* What is expected: The lines to copy are those holding the string "thumbnail" in the entries below.

┌────────

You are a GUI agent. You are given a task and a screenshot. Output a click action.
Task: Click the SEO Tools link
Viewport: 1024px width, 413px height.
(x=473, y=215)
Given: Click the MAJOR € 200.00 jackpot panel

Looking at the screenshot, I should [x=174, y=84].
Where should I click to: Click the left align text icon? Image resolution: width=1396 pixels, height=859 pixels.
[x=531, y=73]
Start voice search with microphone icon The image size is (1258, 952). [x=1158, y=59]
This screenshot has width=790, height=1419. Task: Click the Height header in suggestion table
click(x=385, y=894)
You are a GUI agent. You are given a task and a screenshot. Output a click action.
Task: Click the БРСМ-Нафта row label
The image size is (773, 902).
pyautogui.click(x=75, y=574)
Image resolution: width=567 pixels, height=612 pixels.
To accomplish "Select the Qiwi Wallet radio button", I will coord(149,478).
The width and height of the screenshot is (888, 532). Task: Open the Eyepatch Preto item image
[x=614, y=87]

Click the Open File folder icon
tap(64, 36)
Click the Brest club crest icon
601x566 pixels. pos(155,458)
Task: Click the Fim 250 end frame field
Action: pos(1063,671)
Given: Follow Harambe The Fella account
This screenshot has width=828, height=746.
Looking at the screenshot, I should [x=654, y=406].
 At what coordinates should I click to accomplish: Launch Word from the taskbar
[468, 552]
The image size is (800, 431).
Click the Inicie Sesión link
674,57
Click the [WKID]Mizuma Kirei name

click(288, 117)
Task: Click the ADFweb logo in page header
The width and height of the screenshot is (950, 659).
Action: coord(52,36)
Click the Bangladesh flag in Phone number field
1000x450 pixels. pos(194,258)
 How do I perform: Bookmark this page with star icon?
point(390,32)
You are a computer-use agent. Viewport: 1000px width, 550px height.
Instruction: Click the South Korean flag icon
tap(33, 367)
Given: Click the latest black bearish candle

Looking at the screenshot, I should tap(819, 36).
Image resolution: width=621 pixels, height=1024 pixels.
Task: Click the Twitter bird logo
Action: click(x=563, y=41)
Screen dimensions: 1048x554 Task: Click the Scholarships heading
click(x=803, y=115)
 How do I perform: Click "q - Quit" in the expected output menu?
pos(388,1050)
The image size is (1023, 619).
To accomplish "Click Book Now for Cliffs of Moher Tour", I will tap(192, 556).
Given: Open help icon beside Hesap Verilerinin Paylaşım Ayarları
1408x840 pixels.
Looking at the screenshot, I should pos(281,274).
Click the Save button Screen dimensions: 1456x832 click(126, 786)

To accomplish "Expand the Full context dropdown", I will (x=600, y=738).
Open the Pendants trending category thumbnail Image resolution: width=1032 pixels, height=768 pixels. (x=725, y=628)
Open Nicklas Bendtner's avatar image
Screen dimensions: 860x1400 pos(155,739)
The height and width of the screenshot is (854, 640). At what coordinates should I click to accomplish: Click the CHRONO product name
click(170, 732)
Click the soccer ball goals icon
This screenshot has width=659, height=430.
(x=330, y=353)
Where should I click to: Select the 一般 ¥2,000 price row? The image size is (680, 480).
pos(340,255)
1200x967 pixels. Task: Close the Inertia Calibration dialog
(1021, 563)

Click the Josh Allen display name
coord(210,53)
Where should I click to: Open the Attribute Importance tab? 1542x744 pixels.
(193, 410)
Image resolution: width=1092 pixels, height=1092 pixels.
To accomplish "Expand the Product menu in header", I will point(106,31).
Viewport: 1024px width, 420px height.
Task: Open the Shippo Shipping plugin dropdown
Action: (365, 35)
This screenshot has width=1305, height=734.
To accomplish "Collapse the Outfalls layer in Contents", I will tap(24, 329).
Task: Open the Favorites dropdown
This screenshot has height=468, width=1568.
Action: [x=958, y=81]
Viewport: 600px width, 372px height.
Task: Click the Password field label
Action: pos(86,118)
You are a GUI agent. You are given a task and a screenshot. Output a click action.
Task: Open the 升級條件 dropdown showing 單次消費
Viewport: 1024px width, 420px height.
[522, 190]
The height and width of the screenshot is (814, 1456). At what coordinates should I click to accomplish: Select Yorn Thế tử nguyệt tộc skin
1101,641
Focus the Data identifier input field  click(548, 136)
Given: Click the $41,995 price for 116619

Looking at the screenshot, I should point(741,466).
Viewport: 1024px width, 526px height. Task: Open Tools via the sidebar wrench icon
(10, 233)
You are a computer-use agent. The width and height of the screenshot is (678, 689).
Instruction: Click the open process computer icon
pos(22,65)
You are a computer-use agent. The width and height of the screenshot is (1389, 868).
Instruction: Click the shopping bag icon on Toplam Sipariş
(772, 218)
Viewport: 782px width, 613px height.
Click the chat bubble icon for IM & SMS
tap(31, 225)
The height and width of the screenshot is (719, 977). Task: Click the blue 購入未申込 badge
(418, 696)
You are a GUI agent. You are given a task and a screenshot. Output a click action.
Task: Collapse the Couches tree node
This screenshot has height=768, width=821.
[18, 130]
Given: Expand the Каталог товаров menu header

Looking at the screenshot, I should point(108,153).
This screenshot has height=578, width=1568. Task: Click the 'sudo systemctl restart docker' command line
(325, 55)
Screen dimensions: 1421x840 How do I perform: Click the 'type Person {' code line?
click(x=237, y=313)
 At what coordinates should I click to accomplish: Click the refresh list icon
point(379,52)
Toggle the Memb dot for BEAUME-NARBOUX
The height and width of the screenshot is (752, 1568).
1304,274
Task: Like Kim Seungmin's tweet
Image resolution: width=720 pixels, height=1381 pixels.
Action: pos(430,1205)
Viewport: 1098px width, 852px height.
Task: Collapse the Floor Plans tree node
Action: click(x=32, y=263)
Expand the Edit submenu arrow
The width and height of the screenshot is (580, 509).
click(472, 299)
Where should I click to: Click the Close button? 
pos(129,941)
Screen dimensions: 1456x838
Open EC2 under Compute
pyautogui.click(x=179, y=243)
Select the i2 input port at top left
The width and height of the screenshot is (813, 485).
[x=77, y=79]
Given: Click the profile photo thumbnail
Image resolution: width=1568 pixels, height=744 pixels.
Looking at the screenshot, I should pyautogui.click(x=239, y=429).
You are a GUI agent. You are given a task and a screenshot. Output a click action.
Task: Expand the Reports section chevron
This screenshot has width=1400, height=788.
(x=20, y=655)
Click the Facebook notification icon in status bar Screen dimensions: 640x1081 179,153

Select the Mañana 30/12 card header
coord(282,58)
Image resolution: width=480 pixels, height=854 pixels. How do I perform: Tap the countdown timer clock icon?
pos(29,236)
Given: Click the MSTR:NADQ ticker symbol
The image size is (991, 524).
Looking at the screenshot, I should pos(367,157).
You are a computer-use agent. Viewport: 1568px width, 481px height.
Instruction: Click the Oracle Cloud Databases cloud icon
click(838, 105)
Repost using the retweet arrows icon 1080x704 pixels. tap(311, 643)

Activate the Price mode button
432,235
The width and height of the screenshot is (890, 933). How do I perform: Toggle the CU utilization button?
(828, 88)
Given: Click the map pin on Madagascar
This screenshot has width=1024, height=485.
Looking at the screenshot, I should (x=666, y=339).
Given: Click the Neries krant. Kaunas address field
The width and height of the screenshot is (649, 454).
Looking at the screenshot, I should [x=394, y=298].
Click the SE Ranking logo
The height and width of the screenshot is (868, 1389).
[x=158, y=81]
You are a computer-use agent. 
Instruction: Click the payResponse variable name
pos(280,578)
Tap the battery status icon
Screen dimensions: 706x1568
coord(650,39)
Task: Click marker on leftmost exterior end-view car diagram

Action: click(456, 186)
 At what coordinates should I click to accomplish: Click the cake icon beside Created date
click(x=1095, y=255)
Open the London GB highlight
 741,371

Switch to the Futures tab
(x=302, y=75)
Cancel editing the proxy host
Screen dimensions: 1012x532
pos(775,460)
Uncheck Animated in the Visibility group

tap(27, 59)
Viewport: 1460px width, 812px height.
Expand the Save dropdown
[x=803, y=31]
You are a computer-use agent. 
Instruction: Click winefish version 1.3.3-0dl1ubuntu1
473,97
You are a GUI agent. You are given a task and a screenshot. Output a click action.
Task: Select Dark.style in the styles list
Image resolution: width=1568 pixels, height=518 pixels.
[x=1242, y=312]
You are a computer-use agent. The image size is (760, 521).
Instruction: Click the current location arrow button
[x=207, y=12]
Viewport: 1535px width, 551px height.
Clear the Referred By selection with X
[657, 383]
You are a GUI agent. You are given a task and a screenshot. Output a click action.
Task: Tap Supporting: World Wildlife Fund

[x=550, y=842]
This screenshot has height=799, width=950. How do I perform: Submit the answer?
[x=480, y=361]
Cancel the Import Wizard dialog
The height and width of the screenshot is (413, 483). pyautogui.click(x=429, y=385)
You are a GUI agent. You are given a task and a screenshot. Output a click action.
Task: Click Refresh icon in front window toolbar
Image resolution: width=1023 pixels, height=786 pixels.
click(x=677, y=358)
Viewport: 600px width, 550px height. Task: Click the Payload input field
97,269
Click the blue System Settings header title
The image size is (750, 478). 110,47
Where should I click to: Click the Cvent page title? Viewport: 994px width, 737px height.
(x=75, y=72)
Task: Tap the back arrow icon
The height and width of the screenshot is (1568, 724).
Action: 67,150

└────────

* Written answer:
Open the Pendants trending category thumbnail Image resolution: width=1032 pixels, height=768 pixels. (x=725, y=628)
Given: Click the profile photo thumbnail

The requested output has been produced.